[Zope] Scaling problems, or something else?

Wed May 9 10:41:22 EDT 2007

On Wed, May 09, 2007 at 12:07:54PM +0200, Gaute Amundsen wrote:
> Just a quick call for ideas on this problem we have...
> 
> Setup: 
> Zope 2.7.5 (~180 sites) -> apache (-> varnish for 1 high profile site)
> 
> Most noticeable symtoms: 
> Takes 30 sec. or more to serve a page, or times out.
> Sporadic problem, but allways during general high load.
> Lasts less than 1 hour. 
> Restarting zope does not help.
> Lots of apache processes in '..reading..' state
> Apache accesses and volume is down.
> Server load is unchanged, and < 2.0
> Apache processes is way up (~250 aganinst <40)
> Netstat "established" connections is WAY up (~650 aganist < 50)

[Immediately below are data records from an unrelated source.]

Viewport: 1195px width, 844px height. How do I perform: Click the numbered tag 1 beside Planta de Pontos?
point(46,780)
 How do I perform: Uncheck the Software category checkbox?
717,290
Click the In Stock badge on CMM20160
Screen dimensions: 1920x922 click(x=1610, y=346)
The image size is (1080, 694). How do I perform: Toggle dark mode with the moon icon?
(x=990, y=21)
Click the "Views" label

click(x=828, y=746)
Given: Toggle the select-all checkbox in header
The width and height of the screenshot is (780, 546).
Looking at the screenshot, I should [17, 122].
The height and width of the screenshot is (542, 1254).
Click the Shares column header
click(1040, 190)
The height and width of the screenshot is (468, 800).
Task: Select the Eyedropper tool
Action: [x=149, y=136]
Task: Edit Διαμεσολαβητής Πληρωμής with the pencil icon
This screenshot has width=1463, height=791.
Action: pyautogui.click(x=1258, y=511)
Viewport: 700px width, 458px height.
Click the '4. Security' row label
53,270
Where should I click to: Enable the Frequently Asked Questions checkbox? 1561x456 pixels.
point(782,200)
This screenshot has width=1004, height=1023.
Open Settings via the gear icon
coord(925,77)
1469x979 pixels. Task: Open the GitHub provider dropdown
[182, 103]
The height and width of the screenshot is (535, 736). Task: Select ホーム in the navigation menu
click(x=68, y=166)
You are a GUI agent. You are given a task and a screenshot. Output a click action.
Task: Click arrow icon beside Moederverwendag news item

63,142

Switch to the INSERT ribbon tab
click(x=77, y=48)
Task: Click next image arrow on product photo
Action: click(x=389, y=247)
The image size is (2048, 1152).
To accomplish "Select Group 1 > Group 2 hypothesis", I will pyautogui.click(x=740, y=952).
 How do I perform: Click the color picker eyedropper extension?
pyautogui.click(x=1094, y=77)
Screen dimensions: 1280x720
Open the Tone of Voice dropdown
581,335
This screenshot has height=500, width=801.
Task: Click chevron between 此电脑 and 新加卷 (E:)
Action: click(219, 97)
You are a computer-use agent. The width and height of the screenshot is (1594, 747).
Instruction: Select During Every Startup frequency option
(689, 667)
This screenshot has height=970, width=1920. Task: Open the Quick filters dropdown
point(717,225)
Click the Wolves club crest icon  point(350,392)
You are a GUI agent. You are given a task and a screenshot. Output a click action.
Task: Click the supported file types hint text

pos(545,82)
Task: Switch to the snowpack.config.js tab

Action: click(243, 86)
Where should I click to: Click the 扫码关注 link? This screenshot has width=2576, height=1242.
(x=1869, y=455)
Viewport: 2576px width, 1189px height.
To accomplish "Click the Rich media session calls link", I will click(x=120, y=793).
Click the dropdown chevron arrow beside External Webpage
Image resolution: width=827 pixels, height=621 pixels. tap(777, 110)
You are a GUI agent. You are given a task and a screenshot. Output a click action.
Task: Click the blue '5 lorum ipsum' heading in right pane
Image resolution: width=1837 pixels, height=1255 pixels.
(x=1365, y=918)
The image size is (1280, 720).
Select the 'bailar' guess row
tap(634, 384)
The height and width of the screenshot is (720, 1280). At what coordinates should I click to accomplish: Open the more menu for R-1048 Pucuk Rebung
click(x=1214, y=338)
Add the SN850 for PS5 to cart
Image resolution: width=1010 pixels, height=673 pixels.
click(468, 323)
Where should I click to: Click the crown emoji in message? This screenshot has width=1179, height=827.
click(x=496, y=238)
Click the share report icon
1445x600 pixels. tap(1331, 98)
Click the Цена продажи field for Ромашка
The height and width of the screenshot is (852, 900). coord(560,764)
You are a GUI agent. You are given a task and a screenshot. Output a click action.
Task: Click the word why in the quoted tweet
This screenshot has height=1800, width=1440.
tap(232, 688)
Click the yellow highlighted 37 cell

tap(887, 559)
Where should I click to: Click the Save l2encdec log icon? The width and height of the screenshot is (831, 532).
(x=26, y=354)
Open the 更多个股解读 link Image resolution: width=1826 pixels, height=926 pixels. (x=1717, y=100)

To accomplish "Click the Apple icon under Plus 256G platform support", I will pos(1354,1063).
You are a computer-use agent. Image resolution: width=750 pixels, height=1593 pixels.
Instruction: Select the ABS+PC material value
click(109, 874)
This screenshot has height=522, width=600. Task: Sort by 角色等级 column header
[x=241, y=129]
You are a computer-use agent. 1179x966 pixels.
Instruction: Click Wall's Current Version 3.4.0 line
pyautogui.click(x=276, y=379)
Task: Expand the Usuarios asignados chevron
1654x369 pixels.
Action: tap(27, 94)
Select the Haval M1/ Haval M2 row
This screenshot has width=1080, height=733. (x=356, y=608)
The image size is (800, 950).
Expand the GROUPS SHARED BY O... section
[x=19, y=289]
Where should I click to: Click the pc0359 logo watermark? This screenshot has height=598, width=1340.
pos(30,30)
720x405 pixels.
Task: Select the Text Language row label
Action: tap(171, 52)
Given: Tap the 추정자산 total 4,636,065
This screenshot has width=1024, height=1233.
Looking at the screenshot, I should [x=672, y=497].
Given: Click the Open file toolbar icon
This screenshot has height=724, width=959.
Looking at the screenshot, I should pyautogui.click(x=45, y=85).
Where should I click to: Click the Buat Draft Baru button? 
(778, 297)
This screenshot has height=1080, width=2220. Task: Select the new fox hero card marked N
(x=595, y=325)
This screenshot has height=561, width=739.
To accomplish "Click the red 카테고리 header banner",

The increase in netstat connections and apache processes indicates
lots of simultaneous traffic, but it's interesting that Apache
accesses is down.  Since hits are logged only on completion, it may be
that many of the requests are hung.

> Is this zope hitting some sort of limit and just letting Apache hang? 
> Would setting up ZEO on the same box make a difference,

ZEO doesn't buy you any performance unless you have multiple Zope
clients reading from it, and a load balancer in front.  This will help
IF your application is CPU-bound, which yours is not (I assume by
server load you mean CPU).

ZEO can actually *hurt* if you're IO-bound, because it adds network
overhead to ZODB reads and writes. It's very bad if you have large
Image or File objects (which you probably shouldn't have in the ZODB
anyway).

> or would it be better 
> to extend varnish coverage?

Probably a good idea anyway... but you want to find out what the
problem really is.

> What would you do to pinpoint the problem?

I'd first try hitting Zope directly during the problem to see if the
slowdown is there.  If so, I'd then try either:

- DeadlockDebugger may be informative.
  http://www.zope.org/Members/nuxeo/Products/DeadlockDebugger

- Enable Zope's trace log and use requestprofiler.py to see if there
  is a pattern to the requests that trigger the problem.  Eg. maybe
  all your zope worker threads are waiting on some slow IO task. See
  the logger section of zope.conf.

-- 

Paul Winkler
http://www.slinkp.com